Problem details — Check every line of the data and copy the ones where "mayo" appears.

Data under study —
######

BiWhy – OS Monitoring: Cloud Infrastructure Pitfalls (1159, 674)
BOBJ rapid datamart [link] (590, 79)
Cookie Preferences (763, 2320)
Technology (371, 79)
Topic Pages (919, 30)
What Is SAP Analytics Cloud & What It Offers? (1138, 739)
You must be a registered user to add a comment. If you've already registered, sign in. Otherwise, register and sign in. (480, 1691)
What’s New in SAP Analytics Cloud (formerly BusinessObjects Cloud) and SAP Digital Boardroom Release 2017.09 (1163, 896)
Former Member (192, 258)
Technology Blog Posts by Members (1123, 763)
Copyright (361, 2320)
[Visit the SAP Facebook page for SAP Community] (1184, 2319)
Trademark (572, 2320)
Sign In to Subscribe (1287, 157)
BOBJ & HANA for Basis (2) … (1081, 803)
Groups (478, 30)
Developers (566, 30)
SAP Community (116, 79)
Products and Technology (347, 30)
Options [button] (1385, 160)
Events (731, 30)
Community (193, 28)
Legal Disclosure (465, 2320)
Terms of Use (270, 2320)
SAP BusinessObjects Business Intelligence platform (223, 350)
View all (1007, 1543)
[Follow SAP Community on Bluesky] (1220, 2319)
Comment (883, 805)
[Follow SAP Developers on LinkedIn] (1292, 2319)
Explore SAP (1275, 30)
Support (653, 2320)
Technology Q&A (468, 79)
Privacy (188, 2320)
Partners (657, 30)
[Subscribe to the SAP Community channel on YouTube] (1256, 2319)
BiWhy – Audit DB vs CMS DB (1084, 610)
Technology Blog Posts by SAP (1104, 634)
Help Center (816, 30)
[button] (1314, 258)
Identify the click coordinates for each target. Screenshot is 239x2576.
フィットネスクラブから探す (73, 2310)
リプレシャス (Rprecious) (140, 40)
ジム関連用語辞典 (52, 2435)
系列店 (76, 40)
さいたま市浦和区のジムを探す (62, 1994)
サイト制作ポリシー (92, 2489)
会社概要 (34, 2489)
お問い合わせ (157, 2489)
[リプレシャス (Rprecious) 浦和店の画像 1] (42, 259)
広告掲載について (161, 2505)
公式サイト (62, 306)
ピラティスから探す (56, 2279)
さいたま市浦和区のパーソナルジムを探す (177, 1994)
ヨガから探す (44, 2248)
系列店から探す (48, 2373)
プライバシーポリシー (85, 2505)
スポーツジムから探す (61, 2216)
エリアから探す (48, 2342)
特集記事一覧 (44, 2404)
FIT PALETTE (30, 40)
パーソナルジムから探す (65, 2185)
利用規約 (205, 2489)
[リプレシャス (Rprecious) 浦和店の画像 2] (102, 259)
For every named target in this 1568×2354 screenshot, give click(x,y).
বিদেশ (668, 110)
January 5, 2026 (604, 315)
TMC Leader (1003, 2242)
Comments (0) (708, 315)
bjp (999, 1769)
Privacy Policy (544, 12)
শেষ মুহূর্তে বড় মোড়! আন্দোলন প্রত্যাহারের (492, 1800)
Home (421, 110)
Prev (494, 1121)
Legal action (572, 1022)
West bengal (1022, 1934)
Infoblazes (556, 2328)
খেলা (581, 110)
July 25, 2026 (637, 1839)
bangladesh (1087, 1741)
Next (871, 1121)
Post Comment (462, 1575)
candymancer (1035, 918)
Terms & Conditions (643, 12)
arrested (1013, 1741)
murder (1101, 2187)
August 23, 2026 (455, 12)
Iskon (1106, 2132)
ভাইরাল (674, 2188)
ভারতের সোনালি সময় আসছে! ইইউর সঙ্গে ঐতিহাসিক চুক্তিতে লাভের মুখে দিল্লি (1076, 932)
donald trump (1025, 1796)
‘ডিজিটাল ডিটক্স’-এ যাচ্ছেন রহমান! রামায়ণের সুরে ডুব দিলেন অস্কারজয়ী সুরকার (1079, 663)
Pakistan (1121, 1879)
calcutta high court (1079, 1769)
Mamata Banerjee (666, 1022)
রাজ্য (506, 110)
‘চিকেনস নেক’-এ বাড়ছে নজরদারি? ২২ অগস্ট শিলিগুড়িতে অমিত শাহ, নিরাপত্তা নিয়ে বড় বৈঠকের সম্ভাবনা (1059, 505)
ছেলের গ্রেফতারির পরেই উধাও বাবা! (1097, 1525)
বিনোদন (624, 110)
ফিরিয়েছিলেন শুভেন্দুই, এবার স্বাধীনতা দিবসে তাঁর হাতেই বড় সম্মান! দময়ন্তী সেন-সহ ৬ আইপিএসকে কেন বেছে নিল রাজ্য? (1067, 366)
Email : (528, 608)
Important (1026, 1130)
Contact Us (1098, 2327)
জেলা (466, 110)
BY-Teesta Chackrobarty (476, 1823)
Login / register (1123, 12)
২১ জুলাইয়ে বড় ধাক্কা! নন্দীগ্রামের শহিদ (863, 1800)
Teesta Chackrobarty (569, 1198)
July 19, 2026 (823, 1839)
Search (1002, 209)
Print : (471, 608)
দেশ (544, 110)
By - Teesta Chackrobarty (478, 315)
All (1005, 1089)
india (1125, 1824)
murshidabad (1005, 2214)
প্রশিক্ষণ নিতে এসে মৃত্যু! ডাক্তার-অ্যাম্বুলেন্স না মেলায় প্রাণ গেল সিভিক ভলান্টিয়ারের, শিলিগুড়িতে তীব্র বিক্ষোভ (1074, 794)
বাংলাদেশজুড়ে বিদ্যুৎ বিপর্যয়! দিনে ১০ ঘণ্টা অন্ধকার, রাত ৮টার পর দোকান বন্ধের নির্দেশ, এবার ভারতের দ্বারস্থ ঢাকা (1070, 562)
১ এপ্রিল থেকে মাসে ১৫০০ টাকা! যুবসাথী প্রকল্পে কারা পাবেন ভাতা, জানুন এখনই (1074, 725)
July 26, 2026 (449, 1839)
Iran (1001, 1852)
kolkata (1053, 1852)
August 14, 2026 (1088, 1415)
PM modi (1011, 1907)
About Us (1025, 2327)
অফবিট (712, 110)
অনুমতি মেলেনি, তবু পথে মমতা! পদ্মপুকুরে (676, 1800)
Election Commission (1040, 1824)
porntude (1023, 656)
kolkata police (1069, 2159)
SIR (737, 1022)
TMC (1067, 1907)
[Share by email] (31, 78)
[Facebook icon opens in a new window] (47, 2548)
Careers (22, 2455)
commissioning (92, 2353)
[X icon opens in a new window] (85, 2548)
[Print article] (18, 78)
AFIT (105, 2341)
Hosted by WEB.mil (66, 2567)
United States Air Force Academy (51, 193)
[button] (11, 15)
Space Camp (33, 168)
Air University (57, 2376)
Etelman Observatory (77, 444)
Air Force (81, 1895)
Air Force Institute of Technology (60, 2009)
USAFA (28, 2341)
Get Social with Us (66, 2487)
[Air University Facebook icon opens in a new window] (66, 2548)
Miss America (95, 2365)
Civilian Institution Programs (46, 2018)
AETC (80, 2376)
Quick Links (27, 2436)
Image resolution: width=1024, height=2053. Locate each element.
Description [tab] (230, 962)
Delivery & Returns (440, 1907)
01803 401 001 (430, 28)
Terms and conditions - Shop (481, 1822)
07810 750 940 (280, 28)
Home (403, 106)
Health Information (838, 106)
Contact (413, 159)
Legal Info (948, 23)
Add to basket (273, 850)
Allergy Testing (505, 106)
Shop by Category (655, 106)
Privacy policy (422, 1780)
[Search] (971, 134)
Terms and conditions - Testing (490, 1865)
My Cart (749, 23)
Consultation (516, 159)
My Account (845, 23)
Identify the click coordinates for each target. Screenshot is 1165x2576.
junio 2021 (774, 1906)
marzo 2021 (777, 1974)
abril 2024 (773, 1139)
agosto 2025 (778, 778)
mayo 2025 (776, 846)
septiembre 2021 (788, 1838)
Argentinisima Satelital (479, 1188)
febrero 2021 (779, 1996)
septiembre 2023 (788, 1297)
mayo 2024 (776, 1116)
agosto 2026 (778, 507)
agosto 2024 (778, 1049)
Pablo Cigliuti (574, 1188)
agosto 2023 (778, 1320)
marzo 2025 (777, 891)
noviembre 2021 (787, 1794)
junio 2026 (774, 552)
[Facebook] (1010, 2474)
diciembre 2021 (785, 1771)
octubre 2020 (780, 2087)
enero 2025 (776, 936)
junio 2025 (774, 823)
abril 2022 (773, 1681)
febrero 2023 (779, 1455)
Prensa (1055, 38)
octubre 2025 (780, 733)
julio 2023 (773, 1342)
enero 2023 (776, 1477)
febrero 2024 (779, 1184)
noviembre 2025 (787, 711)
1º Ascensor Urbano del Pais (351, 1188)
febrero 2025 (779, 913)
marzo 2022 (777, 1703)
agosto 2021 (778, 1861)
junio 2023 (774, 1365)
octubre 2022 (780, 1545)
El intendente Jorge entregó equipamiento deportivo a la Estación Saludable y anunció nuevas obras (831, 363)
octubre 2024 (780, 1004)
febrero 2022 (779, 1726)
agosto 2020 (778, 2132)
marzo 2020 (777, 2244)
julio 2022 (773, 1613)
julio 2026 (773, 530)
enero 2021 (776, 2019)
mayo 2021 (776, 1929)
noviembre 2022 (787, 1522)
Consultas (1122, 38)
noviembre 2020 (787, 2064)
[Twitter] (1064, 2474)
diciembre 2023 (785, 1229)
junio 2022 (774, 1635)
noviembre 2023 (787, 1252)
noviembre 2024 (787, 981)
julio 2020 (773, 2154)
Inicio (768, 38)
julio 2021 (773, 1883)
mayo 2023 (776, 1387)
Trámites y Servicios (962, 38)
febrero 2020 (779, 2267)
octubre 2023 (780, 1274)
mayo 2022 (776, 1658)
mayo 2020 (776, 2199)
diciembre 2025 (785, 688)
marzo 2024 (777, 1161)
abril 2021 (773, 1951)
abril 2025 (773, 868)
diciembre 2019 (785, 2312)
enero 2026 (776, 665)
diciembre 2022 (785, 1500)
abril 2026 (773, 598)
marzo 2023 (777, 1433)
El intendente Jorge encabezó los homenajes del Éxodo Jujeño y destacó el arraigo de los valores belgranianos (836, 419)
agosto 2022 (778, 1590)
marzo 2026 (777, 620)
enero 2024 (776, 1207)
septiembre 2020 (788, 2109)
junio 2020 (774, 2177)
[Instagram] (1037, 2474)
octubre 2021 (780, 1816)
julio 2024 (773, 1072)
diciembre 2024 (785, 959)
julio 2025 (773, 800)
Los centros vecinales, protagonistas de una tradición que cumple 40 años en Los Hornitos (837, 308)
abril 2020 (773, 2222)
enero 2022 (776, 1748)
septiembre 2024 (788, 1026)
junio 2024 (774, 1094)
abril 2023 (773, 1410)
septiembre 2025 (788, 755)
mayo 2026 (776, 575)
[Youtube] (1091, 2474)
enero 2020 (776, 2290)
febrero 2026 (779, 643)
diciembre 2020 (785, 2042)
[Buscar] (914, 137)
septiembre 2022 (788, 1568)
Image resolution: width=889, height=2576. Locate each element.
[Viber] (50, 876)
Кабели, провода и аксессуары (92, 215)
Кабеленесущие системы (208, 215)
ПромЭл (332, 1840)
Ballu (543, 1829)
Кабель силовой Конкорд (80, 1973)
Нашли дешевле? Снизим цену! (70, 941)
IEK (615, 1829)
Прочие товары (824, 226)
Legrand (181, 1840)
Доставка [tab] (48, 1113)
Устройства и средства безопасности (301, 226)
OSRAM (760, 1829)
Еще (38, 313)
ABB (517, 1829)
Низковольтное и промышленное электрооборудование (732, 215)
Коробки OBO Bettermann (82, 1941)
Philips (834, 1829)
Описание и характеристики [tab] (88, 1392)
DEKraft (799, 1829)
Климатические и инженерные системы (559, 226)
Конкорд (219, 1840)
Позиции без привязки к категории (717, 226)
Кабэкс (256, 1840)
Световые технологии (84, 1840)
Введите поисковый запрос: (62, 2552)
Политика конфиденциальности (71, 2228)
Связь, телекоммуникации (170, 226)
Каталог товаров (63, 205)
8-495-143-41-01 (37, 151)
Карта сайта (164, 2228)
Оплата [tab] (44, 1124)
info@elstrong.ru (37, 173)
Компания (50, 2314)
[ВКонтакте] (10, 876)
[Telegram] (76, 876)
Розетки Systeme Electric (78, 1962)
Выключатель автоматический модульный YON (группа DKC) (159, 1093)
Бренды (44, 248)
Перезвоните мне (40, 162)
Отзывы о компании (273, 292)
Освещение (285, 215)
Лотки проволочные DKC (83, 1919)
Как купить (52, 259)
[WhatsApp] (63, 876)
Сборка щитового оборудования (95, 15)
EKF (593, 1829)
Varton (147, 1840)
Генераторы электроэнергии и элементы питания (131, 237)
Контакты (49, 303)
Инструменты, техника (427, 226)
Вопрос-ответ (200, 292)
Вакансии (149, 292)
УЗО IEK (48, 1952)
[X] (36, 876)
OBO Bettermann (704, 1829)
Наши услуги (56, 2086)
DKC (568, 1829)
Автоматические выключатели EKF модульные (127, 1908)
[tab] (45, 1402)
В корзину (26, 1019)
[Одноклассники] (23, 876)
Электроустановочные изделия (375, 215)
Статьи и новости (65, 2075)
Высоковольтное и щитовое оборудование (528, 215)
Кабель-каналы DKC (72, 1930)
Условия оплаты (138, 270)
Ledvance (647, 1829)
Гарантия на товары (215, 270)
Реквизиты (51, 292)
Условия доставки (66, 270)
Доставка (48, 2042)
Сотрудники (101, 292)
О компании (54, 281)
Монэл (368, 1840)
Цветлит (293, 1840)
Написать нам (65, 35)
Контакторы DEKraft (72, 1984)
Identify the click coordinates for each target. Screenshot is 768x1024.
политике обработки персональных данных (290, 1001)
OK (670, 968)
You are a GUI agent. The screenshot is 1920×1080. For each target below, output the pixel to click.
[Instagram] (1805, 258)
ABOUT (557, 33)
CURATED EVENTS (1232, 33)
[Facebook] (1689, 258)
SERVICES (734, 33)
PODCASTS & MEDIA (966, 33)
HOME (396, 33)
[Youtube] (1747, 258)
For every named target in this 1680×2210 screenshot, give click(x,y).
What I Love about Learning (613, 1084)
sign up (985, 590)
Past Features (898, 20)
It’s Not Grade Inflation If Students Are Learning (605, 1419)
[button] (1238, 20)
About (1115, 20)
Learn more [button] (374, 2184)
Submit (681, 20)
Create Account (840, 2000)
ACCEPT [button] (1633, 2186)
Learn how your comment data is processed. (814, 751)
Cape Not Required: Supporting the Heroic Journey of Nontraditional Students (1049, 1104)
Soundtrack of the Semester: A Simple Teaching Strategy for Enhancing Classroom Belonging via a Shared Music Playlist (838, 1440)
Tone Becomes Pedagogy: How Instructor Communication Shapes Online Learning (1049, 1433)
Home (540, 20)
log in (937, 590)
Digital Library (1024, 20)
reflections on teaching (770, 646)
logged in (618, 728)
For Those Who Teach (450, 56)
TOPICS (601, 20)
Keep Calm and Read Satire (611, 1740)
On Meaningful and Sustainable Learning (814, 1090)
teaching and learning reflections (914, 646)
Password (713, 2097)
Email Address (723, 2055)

######

Expected answer —
mayo 2025 (776, 846)
mayo 2024 (776, 1116)
mayo 2021 (776, 1929)
mayo 2023 (776, 1387)
mayo 2022 (776, 1658)
mayo 2020 (776, 2199)
mayo 2026 (776, 575)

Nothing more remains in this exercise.